We have definitely turned the corner into early spring fishing out here in western Mass! The stocking trucks have been rolling across the state and, as of this writing, all the bigger rivers out here and many of the ponds have received at least one batch of freshly paroled trout. Add this to our healthy population of holdover fish and the stirrings of more and more insect activity, and it all adds up to some pretty good fishing right now.
There is a decent amount of bug activity with early black and brown stoneflies coming out on warmer days. I suspect that our early mayflies like Blue Quills and some early Olives should start soon. As the month wears on start looking for Quill Gordons and Hendricksons as well as some early season caddis.

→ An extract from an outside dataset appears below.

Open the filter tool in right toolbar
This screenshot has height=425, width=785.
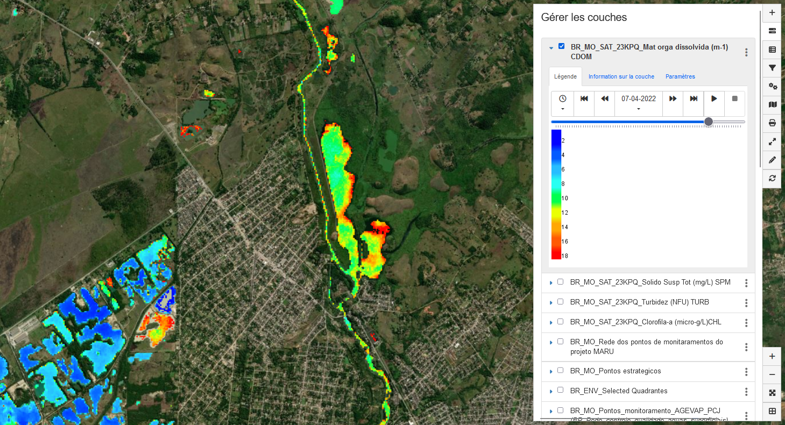point(772,68)
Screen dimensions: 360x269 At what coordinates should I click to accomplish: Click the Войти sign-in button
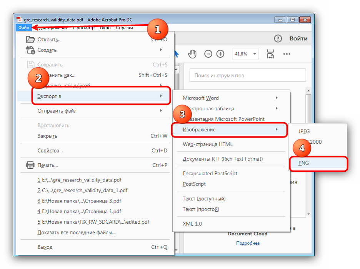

With the higher flows and still cold waters, nymphing remains the best bet for catching fish. Bigger stoneflies like Pat’s Rubber Legs will often catch the fish’s attention, as will smaller stones and flies like Copper Johns in 12 and 14 to imitate the early black and brown stones. Though our mayflies have not really started hatching, their nymphs should be getting active below the surface. Pheasant Tails in sizes 12 to 18 can all work, as will as Hare’s Ears and Princes in similar sizes. Having some caddis larva in 12s and 14s is also a good idea.
More so than any other time of year, I use my stream thermometer constantly in early spring. I use water temperatures to figure out not only when to fish but often where and how as well. We are in that transition time where the water temperatures hit lows that are outside of a trout’s preferred feeding zone and highs that are approaching optimal levels. A trout’s optimal level is generally thought to be between 50 and 65 degrees. But after months in the 30s, trout seem to start increasing their activity noticeably when the waters start getting into the 40s, as they are now. When the stream I am fishing is in the low 40s I generally concentrate on nymphing deep and slow areas. As that temp pushes up into the mid and high forties, I’ll start probing some faster water and will often start fishing streamers more actively. 50 degrees is the magic number for our bigger early season mayflies like Quill Gordons and Hendricksons, so when we start seeing those numbers I am looking for surface activity.
I really love this time of year because I know the fishing is just going to get better and better for the next couple months!
On Saturday mornings starting at 10:30, our drop-in tying continues. Bring your tools and materials and tie some flies with fellow tyers. We also have a new introduction to fly tying night at the Hitchcock Brewing Company on April 6 and 20th as well.
And if you want to increase your learning curve about early spring fishing, our guides have availability and have been having some good days out there recently. Give the shop a call to find out more and book a trip: 413-397-3665 or email [email protected]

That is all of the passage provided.